Packers president Bob Harlan hired Jones as the team's senior vice president of administration in 1999. He served in that role until 2001, when he was promoted to vice president and chief operating officer (COO). Harlan had been grooming Jones to succeed him as president and CEO. Based upon an agreed plan reviewed by the Packers board of directors, Jones was elected as the 10th president of the Packers, although Harlan retained the position of chief executive officer (CEO) until the latter's planned retirement in May 2007. The goal was to provide Jones a transition period to continue to assume additional responsibilities before taking over completely. Just days before Harlan's planned retirement, Jones was placed on an indefinite leave of absence from the organization. In July 2007, the Packers announced Jones' departure from the organization and that Harlan would continue leading the organization as CEO with the presidency remaining vacant until a replacement was selected. The Packers ultimately reached a financial agreement with Jones that led to his formal resignation from the team. Although his health and recent heart operation were noted as the official reasons for leaving the team, numerous articles reported on Jones' management style as a major contributor to his resignation. Mark Murphy was elected in December 2007 and assumed the presidency and CEO roles in January 2008.

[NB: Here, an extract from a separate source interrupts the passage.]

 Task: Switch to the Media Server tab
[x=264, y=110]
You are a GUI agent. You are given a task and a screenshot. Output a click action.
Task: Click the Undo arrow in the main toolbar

During his time with the Packers, Jones worked in almost every area of the organization with a focus on financial management, facilities and other non-football team operations. Immediately after being hired in 1999, Jones worked closely with Harlan on a $295 million plan to renovate Lambeau Field. Funding for the plan came primarily from a half-cent sales tax of Brown County, Wisconsin. Harlan and Jones advocated strongly across the state for the passing of the referendum necessary to authorize the tax, noting the necessity of the redevelopment of Lambeau Field for the long-term financial stability of the Packers. After the tax was authorized, Jones worked to secure additional funding sources, including securing a loan from the NFL. The redevelopment project began in 2001 and was completed in 2003. The redevelopment helped make Lambeau Field a year-round destination by expanding the atrium to provide space for events, retail and a larger Green Bay Packers Hall of Fame. In the subsequent years, the Packers saw a windfall in profits that helped grow the team's emergency fund and keep the team financially competitive with larger-market NFL teams. Based on his past experience on the salary cap, stadium and other facility development and his roles in the non-football side of the business, Jones was named to numerus boards and committees, including the NFL Stadium Committee, the NFL Business Ventures board of directors and the NFL's Revenue Sharing Committee.

==Personal life==
In 1973, Jones married his wife, Cindy, whom he met in college. They have two children, who both also graduated from the University of Wisconsin–Madison. Jones' hobbies include long-distance running, cycling, reading and watching movies. He has been active in the Green Bay and Milwaukee communities, serving on various boards of directors for local organizations and businesses. In June 2006, Jones had an emergency surgery to repair an aortic dissection; during the surgery he also had a stroke. After surviving these health issues, Jones became an advocate for men's health, giving presentations, hosting talks and blogging about preventative medicine and the importance of routine health check-ups.